La planilla que no pasó el filtro que nadie aplicó
El segundo caso es aún más inquietante por su implicación estructural. La planilla que busca dirigir al PAN en Tamaulipas registró entre sus integrantes a José Alejandro Llanas Alba, cuya empresa, Grupo Jala Logística, fue sancionada en mayo de 2025 por el Departamento del Tesoro de Estados Unidos por presuntos vínculos con una red del Cártel Jalisco Nueva Generación dedicada al tráfico de fentanilo.

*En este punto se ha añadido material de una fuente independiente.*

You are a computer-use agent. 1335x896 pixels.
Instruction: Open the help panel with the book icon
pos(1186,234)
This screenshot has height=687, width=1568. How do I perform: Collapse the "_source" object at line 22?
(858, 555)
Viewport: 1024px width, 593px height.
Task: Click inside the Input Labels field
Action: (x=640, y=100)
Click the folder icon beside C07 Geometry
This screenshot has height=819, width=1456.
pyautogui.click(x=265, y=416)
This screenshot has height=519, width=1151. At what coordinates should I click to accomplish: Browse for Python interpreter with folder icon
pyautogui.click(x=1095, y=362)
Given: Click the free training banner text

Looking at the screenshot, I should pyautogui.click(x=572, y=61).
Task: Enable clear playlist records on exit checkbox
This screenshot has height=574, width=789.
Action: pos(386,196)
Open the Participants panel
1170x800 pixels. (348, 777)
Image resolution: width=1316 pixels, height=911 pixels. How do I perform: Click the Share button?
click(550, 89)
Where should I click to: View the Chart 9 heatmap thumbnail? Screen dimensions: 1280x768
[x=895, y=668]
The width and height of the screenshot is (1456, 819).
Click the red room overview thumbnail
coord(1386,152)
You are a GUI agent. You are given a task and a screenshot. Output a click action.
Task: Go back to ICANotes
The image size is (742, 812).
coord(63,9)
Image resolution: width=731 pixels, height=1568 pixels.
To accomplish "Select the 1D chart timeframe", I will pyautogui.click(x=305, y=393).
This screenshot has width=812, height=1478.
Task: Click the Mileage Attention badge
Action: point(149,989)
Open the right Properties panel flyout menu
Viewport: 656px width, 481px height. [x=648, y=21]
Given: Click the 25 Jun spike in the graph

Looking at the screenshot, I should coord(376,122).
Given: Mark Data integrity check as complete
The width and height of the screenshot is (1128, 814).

Llanas Alba es señalado como presunto operador de César Morfin, «el Primito», objetivo prioritario del gobierno estadounidense. A pesar de ello, fue aprobado como parte de la planilla que encabezan César Verástegui y Gloria Elena Garza Jiménez sin objeciones, y participa en la campaña interna. El dato más relevante desde el punto de vista político: será precisamente esta nueva dirigencia quien decida las candidaturas del PAN en Tamaulipas para las elecciones de 2027.
La pregunta que el PAN no ha respondido es simple: ¿nadie realizó una verificación elemental de antecedentes antes de aprobar la planilla? ¿O se realizó y la decisión fue ignorar los señalamientos? Cualquiera de las dos respuestas es devastadora para un partido que ha construido su identidad opositora sobre la bandera de la legalidad y la diferencia moral con el gobierno en turno.
El problema no es la excepción, es el patrón
Ambos casos ocurren en el contexto de una semana en que el Departamento de Justicia de Estados Unidos acumula acusaciones contra militantes de Morena. La tentación del oficialismo de señalar al PAN como espejo propio es políticamente comprensible, pero no exculpa a ninguno. La corrupción y la infiltración criminal en los partidos políticos mexicanos son un problema transversal que ninguna formación ha resuelto, en parte porque los incentivos institucionales para hacerlo son insuficientes.
El PAN tiene ante sí una oportunidad concreta: retirar a Llanas Alba de la planilla tamaulipeca, abrir una investigación interna sobre el caso Metepec y demostrar que sus filtros de responsabilidad funcionan. Si no lo hace, habrá confirmado que la diferencia entre los partidos mexicanos es de discurso, no de conducta.